━━ AVAILABLE RECORDS ━━

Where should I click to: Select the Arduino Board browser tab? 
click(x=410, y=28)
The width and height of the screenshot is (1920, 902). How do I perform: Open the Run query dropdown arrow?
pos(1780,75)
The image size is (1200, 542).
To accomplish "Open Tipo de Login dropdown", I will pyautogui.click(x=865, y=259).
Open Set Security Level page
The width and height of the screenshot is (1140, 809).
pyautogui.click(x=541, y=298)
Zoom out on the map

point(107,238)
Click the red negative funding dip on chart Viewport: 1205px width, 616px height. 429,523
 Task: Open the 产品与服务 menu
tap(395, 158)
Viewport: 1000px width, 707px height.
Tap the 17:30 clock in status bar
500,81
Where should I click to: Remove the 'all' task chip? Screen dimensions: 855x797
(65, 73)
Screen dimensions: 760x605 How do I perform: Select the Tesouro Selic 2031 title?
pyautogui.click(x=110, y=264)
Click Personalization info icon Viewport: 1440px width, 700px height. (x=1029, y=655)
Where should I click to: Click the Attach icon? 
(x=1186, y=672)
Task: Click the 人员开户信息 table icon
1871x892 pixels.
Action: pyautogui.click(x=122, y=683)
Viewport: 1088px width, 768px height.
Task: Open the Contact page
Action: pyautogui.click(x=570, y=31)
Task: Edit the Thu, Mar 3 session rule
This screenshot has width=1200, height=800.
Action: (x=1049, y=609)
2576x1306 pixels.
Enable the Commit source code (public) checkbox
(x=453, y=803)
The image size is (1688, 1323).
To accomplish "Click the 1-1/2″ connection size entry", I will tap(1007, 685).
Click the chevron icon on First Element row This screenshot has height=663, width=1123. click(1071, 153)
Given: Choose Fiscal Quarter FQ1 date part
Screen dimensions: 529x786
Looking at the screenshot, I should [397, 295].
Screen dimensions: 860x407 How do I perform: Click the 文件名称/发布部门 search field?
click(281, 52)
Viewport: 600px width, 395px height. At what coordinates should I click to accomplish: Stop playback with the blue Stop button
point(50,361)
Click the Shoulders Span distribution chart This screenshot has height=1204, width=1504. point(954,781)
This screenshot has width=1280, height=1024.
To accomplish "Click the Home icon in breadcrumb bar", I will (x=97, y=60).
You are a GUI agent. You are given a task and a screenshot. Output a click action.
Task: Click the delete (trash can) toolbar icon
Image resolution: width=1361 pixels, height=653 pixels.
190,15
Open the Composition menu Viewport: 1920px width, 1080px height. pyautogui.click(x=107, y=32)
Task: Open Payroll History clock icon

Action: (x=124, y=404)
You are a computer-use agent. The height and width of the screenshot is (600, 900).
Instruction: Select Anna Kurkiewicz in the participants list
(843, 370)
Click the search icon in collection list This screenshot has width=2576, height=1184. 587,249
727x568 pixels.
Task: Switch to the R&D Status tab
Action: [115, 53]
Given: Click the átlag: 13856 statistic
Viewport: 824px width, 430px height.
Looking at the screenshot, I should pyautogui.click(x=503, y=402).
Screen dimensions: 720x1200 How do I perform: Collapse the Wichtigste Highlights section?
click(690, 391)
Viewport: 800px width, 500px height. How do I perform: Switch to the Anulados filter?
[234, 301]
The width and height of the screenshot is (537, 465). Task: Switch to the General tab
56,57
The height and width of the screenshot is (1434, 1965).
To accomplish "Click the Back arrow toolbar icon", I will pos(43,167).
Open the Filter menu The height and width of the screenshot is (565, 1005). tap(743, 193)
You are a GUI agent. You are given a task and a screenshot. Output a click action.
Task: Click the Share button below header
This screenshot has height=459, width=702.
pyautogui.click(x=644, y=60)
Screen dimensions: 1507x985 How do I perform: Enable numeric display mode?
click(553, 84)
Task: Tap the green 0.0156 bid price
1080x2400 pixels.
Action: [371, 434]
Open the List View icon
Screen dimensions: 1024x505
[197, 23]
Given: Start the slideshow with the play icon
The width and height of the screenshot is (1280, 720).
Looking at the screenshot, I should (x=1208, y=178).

━━━

- _YOUR INSTRUCTIONS_: Show each line of the material above that contains the word "Enable".

- _THE RESPONSE_:
Enable the Commit source code (public) checkbox
Screen dimensions: 1507x985 How do I perform: Enable numeric display mode?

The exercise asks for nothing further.